Supplied information
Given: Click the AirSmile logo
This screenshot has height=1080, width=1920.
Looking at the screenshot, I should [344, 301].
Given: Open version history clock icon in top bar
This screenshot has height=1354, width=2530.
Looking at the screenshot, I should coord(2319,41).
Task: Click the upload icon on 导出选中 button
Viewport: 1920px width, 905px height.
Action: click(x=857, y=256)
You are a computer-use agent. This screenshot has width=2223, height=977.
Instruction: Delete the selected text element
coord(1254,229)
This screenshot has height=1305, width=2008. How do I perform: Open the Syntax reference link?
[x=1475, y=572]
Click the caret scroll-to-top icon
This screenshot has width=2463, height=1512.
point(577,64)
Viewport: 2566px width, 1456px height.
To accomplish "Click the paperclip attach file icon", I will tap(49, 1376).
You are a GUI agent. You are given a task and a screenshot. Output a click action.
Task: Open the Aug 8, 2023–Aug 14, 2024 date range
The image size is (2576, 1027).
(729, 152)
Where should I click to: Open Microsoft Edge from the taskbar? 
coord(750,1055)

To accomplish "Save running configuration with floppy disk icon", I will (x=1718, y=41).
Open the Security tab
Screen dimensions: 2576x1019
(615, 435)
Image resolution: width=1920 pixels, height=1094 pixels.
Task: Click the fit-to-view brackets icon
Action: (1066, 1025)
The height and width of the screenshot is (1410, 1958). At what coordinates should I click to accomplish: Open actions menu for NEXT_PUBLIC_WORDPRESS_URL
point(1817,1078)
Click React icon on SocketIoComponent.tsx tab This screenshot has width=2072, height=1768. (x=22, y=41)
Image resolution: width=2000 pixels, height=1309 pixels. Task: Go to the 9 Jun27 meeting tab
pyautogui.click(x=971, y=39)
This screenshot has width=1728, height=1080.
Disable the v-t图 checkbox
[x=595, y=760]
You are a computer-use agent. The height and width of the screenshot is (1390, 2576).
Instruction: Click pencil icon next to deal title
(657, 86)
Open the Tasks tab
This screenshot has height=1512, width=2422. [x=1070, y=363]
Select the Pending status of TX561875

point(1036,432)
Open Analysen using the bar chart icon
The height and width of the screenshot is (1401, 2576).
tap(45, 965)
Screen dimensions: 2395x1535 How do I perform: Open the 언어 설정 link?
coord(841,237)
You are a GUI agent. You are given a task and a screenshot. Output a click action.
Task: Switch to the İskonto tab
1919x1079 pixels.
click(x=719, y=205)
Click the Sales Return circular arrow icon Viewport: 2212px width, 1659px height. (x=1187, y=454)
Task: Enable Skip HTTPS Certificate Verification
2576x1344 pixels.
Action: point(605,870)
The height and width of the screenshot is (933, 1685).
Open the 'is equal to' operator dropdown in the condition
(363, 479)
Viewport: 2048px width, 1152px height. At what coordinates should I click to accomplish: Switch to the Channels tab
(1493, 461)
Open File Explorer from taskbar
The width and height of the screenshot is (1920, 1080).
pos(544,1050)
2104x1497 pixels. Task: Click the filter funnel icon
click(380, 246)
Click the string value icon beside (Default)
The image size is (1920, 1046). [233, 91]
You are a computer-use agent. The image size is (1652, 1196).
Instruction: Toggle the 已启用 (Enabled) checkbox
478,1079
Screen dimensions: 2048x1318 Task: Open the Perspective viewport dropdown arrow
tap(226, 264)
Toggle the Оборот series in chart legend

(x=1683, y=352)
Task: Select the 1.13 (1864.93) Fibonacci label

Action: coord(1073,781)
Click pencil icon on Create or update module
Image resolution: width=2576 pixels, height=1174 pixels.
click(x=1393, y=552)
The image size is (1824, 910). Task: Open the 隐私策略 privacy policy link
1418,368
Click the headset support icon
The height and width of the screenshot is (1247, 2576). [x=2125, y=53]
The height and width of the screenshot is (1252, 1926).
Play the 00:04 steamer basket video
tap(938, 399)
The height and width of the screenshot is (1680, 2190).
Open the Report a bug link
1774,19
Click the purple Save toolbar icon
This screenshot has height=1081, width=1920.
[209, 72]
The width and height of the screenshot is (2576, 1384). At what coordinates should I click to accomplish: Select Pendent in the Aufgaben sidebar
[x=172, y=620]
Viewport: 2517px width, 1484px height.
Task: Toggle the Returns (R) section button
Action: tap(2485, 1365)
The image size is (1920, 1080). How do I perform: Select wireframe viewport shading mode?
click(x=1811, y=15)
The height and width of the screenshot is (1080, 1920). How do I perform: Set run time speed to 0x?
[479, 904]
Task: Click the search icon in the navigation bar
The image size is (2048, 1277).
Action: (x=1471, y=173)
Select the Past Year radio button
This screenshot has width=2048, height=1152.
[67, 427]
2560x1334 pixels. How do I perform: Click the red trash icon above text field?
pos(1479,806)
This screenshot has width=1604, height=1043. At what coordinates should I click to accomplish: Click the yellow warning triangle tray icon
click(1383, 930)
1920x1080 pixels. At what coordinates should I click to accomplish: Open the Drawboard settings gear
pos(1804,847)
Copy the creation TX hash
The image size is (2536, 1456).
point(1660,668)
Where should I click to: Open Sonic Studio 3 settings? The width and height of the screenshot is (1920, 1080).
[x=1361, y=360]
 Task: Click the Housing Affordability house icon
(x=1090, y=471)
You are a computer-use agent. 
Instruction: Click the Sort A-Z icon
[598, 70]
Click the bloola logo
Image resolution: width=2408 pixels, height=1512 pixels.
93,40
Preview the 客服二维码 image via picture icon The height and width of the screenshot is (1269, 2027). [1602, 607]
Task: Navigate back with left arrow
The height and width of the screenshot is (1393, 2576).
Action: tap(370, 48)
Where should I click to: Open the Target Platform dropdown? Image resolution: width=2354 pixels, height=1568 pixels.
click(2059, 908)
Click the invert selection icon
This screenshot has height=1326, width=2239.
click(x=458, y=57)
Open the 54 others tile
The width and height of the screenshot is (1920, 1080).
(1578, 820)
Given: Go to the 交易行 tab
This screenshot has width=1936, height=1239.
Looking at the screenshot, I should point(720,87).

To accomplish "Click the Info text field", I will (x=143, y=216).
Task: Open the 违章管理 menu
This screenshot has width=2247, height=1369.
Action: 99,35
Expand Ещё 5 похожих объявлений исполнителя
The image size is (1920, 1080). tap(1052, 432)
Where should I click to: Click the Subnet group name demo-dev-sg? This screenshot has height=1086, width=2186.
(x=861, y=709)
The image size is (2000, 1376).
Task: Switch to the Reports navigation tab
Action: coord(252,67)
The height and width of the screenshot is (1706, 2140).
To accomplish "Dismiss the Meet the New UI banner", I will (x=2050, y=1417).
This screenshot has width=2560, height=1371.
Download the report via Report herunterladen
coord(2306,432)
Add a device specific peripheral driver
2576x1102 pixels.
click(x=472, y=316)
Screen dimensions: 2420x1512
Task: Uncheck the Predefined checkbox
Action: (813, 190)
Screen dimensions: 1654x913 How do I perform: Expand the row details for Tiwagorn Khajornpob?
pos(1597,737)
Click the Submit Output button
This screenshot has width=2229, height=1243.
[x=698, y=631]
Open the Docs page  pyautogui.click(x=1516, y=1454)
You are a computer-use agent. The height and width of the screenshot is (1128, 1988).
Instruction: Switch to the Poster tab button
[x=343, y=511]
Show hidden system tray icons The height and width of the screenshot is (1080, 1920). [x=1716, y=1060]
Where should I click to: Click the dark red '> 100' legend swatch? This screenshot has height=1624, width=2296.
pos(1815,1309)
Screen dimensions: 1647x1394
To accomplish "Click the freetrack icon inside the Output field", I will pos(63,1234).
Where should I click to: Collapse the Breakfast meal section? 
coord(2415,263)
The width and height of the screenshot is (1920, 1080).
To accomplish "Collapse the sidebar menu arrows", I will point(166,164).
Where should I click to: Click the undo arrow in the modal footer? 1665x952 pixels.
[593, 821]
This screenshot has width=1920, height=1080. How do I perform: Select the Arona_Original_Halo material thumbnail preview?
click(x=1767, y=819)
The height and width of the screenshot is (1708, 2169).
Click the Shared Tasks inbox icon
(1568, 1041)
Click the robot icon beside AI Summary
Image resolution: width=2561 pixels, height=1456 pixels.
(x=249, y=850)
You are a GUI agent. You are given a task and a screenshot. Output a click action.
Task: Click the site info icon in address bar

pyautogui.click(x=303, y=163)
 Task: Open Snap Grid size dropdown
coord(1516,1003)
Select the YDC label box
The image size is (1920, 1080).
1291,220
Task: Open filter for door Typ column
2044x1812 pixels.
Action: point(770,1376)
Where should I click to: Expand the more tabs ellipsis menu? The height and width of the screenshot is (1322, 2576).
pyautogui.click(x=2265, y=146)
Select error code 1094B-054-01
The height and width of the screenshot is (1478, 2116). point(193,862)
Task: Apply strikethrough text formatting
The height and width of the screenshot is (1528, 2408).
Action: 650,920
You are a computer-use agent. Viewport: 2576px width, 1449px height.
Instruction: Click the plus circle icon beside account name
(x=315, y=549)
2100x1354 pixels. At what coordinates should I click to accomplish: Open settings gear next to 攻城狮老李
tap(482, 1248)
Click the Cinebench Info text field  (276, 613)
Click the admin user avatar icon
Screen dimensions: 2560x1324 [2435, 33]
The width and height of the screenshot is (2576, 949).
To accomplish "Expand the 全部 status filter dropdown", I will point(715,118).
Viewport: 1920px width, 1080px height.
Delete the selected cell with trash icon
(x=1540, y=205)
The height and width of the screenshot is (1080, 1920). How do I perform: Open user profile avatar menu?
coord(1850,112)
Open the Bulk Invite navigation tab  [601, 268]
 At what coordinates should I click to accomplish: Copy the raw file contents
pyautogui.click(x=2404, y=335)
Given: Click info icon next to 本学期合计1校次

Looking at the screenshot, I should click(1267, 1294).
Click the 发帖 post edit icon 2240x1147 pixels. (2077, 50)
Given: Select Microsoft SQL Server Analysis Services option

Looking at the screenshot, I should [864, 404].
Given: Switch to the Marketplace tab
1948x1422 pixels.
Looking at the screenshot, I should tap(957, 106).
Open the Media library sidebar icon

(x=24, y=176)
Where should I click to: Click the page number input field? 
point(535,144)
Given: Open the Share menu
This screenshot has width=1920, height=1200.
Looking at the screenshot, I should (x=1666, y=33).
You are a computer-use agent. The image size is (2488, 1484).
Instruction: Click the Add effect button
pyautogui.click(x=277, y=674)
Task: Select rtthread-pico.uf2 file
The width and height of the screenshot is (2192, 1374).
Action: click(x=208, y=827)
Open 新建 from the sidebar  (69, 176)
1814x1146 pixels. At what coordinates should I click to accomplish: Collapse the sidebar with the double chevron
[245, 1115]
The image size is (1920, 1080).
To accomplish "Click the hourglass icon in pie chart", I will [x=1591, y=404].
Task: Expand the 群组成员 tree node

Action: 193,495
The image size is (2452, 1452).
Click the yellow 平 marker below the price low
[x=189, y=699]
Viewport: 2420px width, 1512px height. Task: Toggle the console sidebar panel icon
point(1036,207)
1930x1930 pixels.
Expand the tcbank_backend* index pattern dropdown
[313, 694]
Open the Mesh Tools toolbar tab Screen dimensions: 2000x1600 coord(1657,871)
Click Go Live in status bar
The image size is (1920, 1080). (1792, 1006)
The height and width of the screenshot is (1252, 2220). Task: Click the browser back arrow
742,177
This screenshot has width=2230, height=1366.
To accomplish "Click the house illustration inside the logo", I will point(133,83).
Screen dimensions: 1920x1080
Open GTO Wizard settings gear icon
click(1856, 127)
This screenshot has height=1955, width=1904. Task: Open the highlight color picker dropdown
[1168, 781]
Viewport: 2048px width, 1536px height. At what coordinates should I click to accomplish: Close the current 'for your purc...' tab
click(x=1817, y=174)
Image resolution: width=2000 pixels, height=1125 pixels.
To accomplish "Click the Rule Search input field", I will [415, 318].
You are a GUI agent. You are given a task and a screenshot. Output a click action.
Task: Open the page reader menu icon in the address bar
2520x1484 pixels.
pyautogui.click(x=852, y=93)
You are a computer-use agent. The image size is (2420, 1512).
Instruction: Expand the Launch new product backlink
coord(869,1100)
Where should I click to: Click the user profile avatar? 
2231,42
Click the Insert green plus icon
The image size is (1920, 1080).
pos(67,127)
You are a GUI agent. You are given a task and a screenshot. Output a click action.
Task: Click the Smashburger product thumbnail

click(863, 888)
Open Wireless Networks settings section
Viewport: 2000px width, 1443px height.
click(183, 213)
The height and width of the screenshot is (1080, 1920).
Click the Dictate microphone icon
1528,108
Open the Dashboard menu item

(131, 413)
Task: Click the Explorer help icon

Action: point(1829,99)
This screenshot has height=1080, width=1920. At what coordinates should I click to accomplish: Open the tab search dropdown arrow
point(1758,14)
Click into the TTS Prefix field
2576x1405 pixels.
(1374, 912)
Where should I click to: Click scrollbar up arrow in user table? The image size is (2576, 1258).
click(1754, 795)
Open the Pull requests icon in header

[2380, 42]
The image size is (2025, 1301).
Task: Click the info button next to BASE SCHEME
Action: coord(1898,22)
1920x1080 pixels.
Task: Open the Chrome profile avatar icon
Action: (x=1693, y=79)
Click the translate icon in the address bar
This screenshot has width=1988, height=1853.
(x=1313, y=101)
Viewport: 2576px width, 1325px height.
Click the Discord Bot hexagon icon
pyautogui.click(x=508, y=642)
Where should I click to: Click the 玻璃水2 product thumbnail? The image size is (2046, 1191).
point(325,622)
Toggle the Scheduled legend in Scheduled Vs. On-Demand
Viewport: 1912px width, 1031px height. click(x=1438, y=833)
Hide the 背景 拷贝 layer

Description of the task
Working through the data above, find every line holding "Save" and copy it.

Written response
To accomplish "Save running configuration with floppy disk icon", I will (x=1718, y=41).
Click the purple Save toolbar icon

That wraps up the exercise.